計画無痛分娩だったので、夫も休暇が取れて立ち会えた
おなかの中の赤ちゃんの成長度合いから、予定日数日前に分娩日を決めました。普段仕事で忙しい主人も事前に分娩日を決めてもらえたことで、仕事の休みを取ることができ、出産に立ち会うことができました。
硬膜外麻酔は緊張したが、痛くなかった
分娩日の前日に入院し、当日スムーズに麻酔が入れられるように背中の方に管を通すという処置をしてもらいました。これが結構痛いと聞いたことがあったので少し緊張しましたが、私はそんなに痛いとは感じませんでした。その後、私の場合はまだ子宮口も全然開いていない状態だったのでバルーンを入れてもらい、それからは普通においしい夕食を食べたり、テレビを見たりしながら過ごしました。
促進剤と麻酔投与開始。麻酔が効き始めるまでが長かった
分娩当日の翌朝7時から促進剤を打ち始め、痛みが強くなった時点で麻酔を開始してもらいました。事前に麻酔開始後は食事をとることはできず、飲み物も水のみ可能になると言われており、子宮口の開き具合から分娩の日程が翌日にずれ込むかもと先生に言われたので、合間に何か口にできた方が体力も持つと思い、できるだけ痛みに耐えようと思っていました。
正午ごろに麻酔をお願いし、麻酔開始から30分で痛みがほぼ消えリラックスして会話をしたり、テレビを見たりしながら過ごしました。結局は当日夕方5時過ぎには出産したのですが、この麻酔をお願いしてから効き始めるまでの30分が私の出産の中で一番長く感じた時間でした。痛みがどうしても怖い場合は、限界まで耐えずに少し早めに麻酔開始をお願いすると良いと思います。

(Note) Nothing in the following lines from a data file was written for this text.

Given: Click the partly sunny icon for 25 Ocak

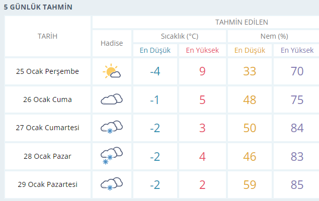Looking at the screenshot, I should [x=112, y=71].
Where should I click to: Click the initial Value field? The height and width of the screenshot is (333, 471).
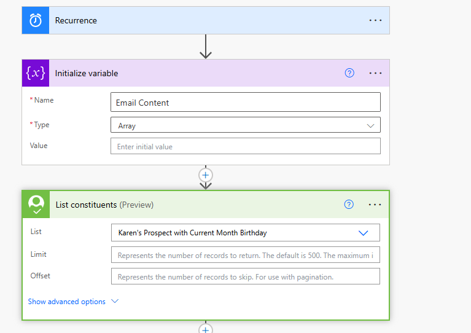[245, 146]
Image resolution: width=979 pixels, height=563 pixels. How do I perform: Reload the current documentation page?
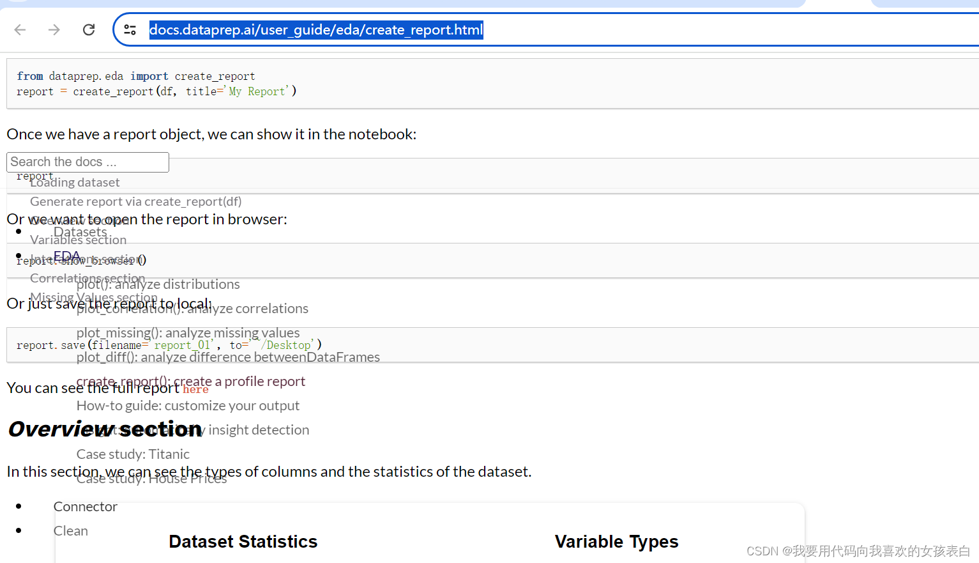(x=89, y=29)
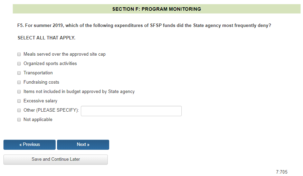Click into the Other specify text field
The height and width of the screenshot is (176, 303).
click(131, 111)
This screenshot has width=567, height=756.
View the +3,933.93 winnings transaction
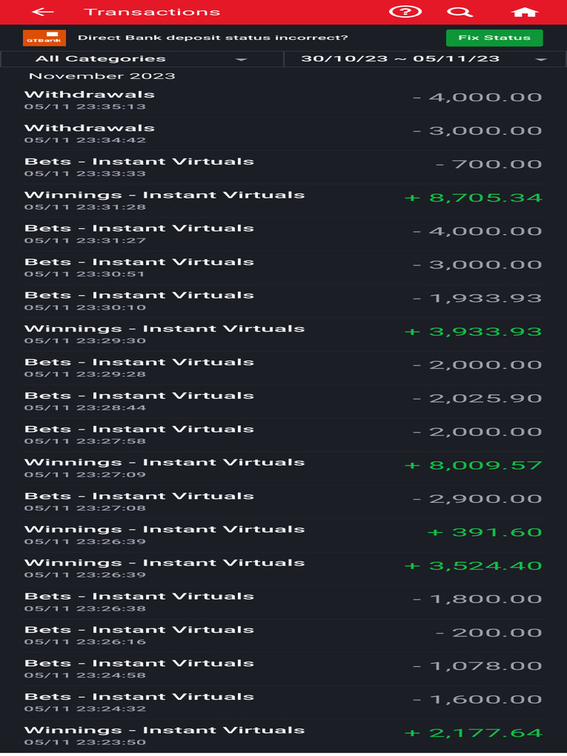tap(284, 334)
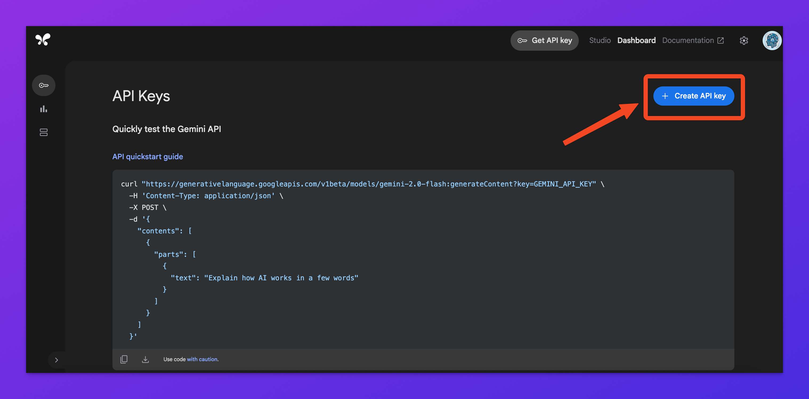Image resolution: width=809 pixels, height=399 pixels.
Task: Open the stacked rows sidebar icon
Action: [44, 132]
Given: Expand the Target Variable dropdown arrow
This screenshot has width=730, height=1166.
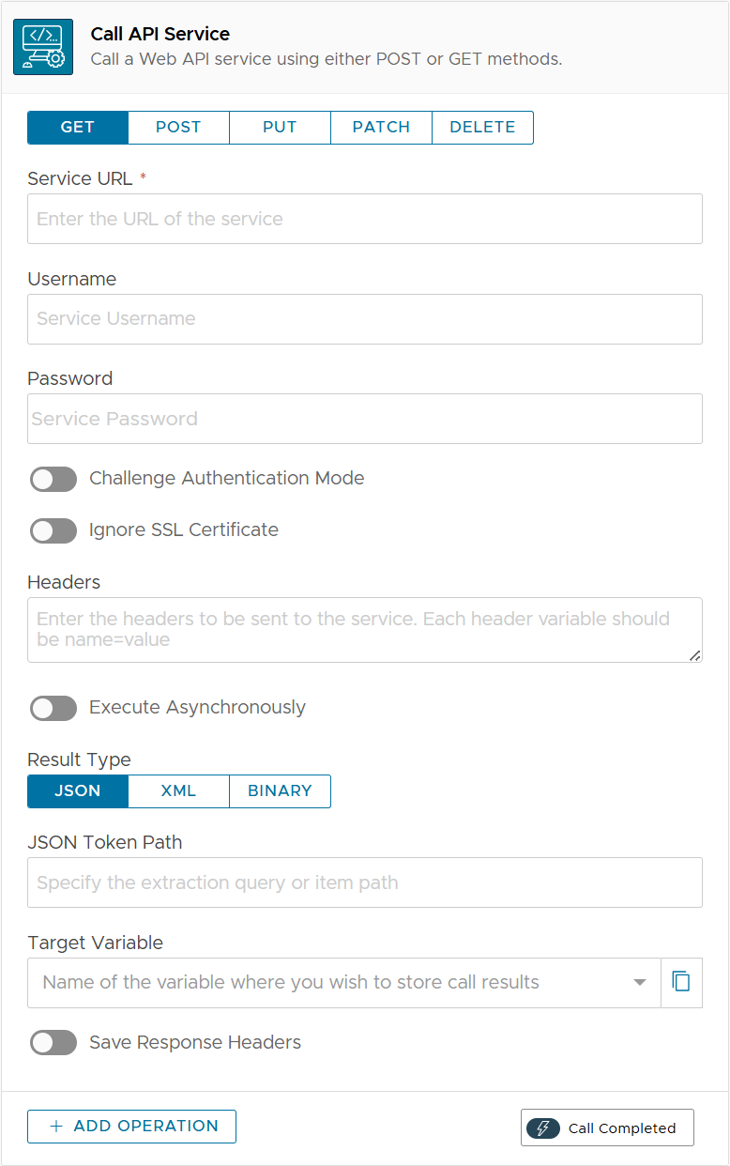Looking at the screenshot, I should (640, 982).
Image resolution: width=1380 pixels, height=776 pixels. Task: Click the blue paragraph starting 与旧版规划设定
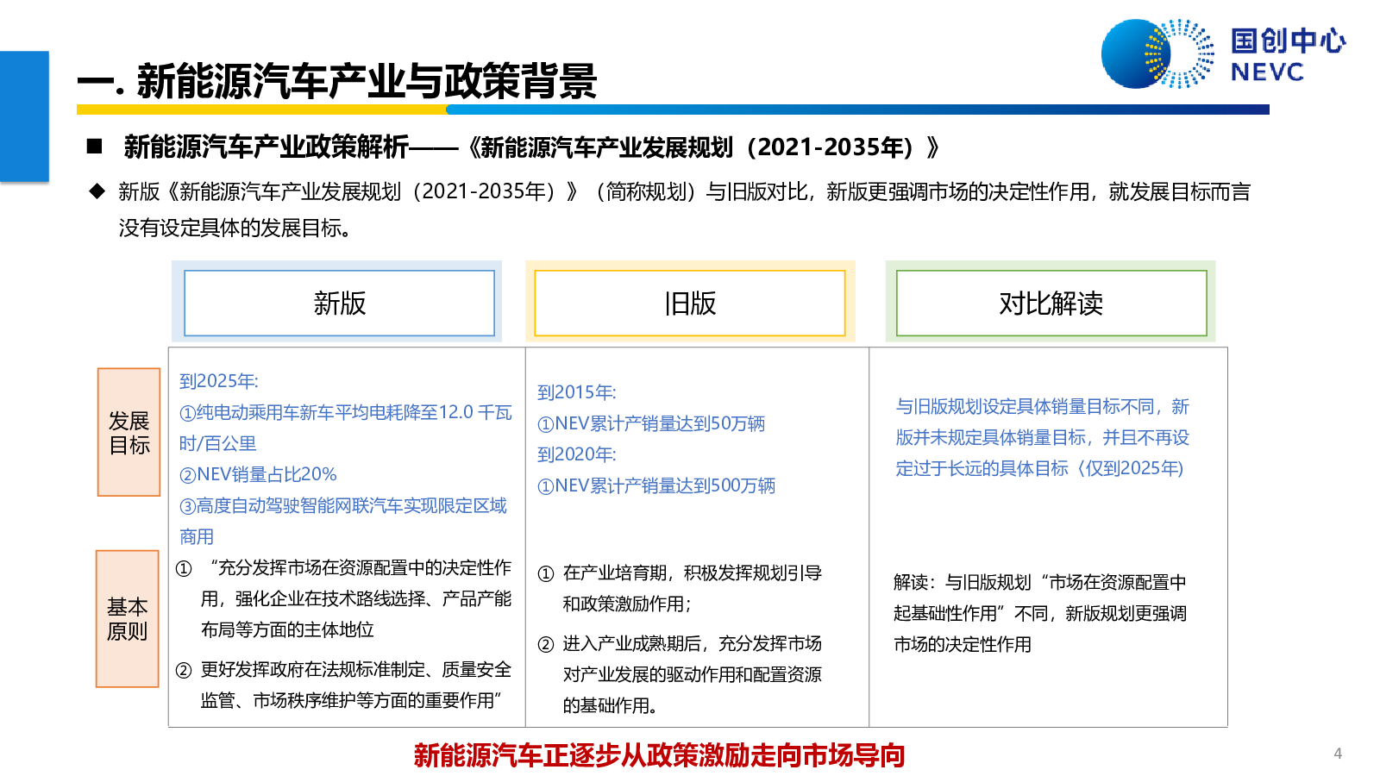[1042, 437]
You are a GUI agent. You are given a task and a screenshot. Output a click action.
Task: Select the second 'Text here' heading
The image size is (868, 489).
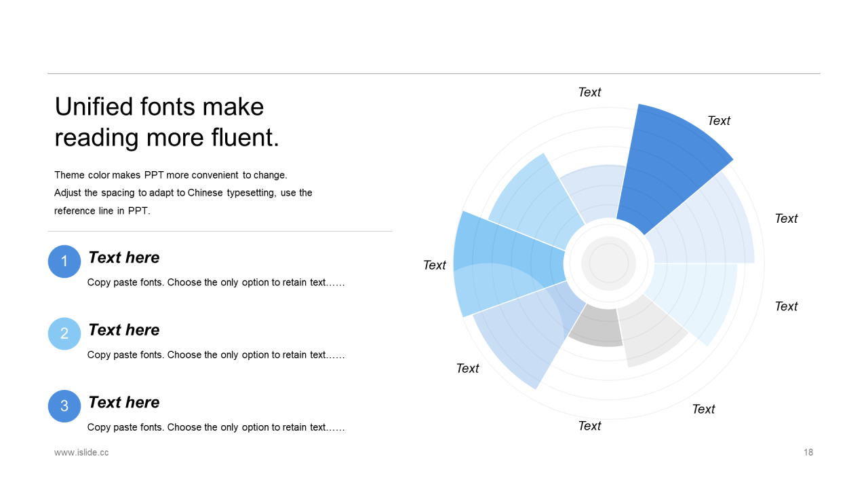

少し話が前後しますが、麻酔開始後に痛みが強くなった場合はある程度の間隔を保てば自分で麻酔の量を調節することができるため、学生時代に見て脳裏に焼き付いていた自然分娩で痛みに苦しんでいた妊婦さんとは全く違う出産だなとしみじみ感じる余裕さえありました。
リラックス効果もあったのか、7時間のスムーズ安産
痛みで体が強張らなかったのも良かったのか、麻酔を開始してからあっという間に子宮口も開き、初産だったにも関わらず約7時間のスムーズな出産でした。
産後は後陣痛や会陰切開の傷みに苦しむものの、無痛分娩で体力温存できた
産後の処置をしてもらい、その後はおいしいお祝い膳をいただきました。夜になり10時過ぎた頃から痛みが徐々に始まり眠れない程の痛みになったのですが、そこはさすがに出産という大仕事を終え身体が疲れていたようで気づけば朝になっていました。それからは処方してもらった痛み止めを6時間間隔で飲みながら回復を待ちました。この6時間の間隔もとても長く感じました。陣痛・分娩の痛みで疲弊していたら、この産後の痛みも更につらいものとなっていたと思います 。
無痛分娩を希望される方へお勧めしたいこと・気をつけてほしいこと
今までに書いた内容と重複する点もありますが、無痛分娩を希望される方にお勧めしたいことはこの2点です。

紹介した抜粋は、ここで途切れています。